Like a computer-graphics Moses, Smith helped deliver Pixar within sight of the promised land. But he never entered it himself. In movie after movie—from A Bug’s Life to Ratatouille to Soul—the studio pushed the boundaries of technology and art, fulfilling the vision that Smith had nurtured while in a full-body cast, on acid trips, in the mansions of Long Island, and on the back lots at Lucasfilm. His former colleagues at Pixar are unanimous in recognizing his contributions. But after he left, Smith’s name was removed from the website, an excision that he feels was somewhat of a betrayal. Catmull says he doesn’t see websites as historical documents.

Smith did not escape cleanly. With Lyons and a third cofounder, he started a company to sell his new image-editing software. They called the company Altamira, after the roughly 20,000-year-old cave paintings in Spain. But there was a hitch. “Alvy didn’t have it in writing that he could take his code with him”—code written while he was a Pixar employee, Catmull says. Jobs demanded that Altamira pay him a huge royalty for every copy sold, scaring away potential investors. After lengthy negotiations, Jobs signed off in exchange for an equity stake in Smith’s company.

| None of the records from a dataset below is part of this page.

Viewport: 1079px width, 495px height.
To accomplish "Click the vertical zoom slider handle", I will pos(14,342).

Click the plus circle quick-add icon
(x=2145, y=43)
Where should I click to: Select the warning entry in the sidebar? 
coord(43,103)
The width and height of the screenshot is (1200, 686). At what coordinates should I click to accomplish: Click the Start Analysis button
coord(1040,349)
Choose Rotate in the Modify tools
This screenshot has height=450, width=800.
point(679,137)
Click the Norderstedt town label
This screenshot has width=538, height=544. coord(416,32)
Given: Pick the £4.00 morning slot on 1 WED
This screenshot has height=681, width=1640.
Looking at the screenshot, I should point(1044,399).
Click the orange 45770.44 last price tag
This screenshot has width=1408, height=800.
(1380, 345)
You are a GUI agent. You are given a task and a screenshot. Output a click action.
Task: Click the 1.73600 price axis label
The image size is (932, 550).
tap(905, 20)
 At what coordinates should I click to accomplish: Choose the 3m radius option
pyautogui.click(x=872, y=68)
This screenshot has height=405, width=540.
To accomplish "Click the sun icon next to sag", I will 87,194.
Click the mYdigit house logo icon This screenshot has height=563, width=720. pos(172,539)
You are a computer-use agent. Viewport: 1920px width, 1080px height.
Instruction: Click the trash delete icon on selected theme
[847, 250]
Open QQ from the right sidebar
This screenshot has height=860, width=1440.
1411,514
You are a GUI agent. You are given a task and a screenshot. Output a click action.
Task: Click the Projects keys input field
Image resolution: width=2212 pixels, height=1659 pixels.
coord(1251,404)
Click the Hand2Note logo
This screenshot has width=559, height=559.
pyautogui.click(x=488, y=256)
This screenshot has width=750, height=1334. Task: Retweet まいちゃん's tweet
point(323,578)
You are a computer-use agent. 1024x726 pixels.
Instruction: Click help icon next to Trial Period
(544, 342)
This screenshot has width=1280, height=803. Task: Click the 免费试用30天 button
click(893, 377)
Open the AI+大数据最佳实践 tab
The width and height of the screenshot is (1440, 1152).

One day Smith was at home with his wife and two sons when he felt “an intense screaming pain” in his chest. A colony of bacteria had invaded one of his lungs, forming the equivalent of a rind that had to be surgically peeled off. A month later, on a ferry ride to Vancouver, he felt the pain again. The same thing had happened to his second lung. To this day, he has only one-third of normal lung capacity. “I asked, why did I get it?” he says. “My answer is, the sheer stress.” Catmull agrees: “Basically, it was a life-threatening experience, which grew out of the pressure of Steve’s delay.”

The lost months proved crippling to the startup. In that time, Photoshop launched a competing feature called “layers.” Altamira’s sales were low, and the company needed a lifeline. Smith was introduced to Nathan Myhrvold, who headed Microsoft Research. “I just wanted marketing help from Microsoft,” Smith says. Instead, Myhrvold bought the company, though he wanted Smith more than his product. Smith spent four years there and retired in 1999. “I had decided along the way that they didn’t really care about my ideas,” he says.

Smith’s next move baffled his friends: He became a genealogist. He began methodically exploring his heritage, and in 2010 was elected a Fellow of the American Society of Genealogists. The honor is limited to only 50 living people, and it requires a supermajority vote.